Cyrus Mason Tracy gave a scathing review of the Newburyport Turnpike in his Standard History of Essex County, published in 1878, abbreviated below:
“The Newburyport Turnpike was remarkable for its daring projection, its persevering execution and almost total want of usefulness afterward. Great expectations had been raised to induce subscribers, but after the road had been finished all faith in it seemed to expire. It is said that the section nearest Newburyport indeed did pay tolerable earnings but the rest, neglected and disused now, looks a modern ruin for miles and miles, suggesting some greatness, but so vaguely that one can hardly guess what the greatness may have ever been.

This road some thirty miles in length was truly made as straight as practicable. Though they found even grades in Saugus and Lynnfield, they forced their way over the steep hills of Topsfield resolutely surmounting grades that were really frightful. Four great ridges were there passed over in close succession besides many others of less note, in utter forgetfulness that the distance over a hemisphere is equal to going around one side of its base and many times harder for any species of travel.
A single winter’s experience was enough to warn any driver to beware of the dangers of those enormous grades, and even in the best days of summer a stumbling horse or a broken axle while descending one of those declines was not to be thought of without a shudder. Several accidents did happen and at length it proved impossible to engage drivers who would attempt to go over the whole route. Now the stranger passes along its track for miles wondering why so good a road was ever made where there were not more people, teaching all to beware of ill-considered enterprises.”
The Newburyport Turnpike finally achieved recognition when an auto route from Bangor to Miami known as the Atlantic Highway was established in 1911. The road was widened and paved in 1922 with grass strips separating the lanes of traffic. It was renamed Rt. 1 in 1925.

![evergreen-village2[1]](https://historicipswich.files.wordpress.com/2021/12/b1fa9-evergreen-village21.jpg?w=630)

Sources, and further reading:
- Massachusetts Beautiful by Wallace Nutting, 1923
- Shelburne Museum in Vermont
- Standard History of Essex County, Cyrus Mason Tracy, published in 1878
- The Turnpikes of New England, F.J. Wood
- Newburyport Turnpike, Digital Commonwealth
and in the 1930s and 40s there were mirrors of some kind over the tops of the hill, so you could see traffic coming up the other side
The Concord “Ipswich” coach at the Shelburne Museum was given to the museum by Joan Appleton, of Appleton Farms, Ipswich. The family monogram – an “A” in a circle – is painted on the door.
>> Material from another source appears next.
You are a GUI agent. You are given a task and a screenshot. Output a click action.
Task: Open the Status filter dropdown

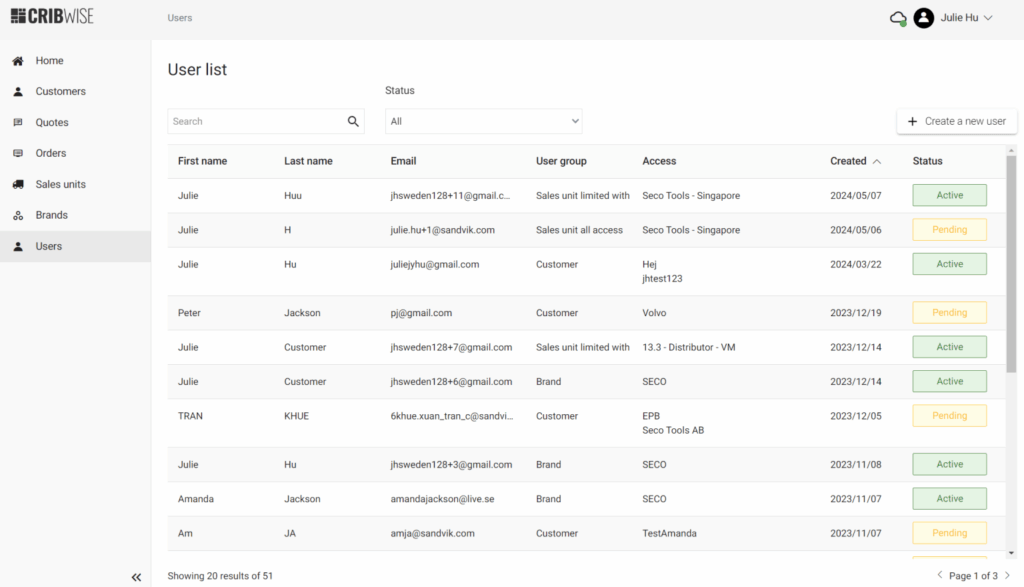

I have some old photos of Appleton family members on this coach.
Hi David, I’d like to see those photos!–Gordon
also my grandfather said they had to drive backwards up hills , because the cars didn’t have fuel pumps
I believe the his were much steeper and yes a model T had a rear gastank behind the seats and was gravity feed to the engine at the front; too steep a grade, and the car stalled out. I also remember that at one time the roadway was poured concrete slabs (WPA Project?) and even after they paved over it, you still heard thump-thump, thump-thump driving over them.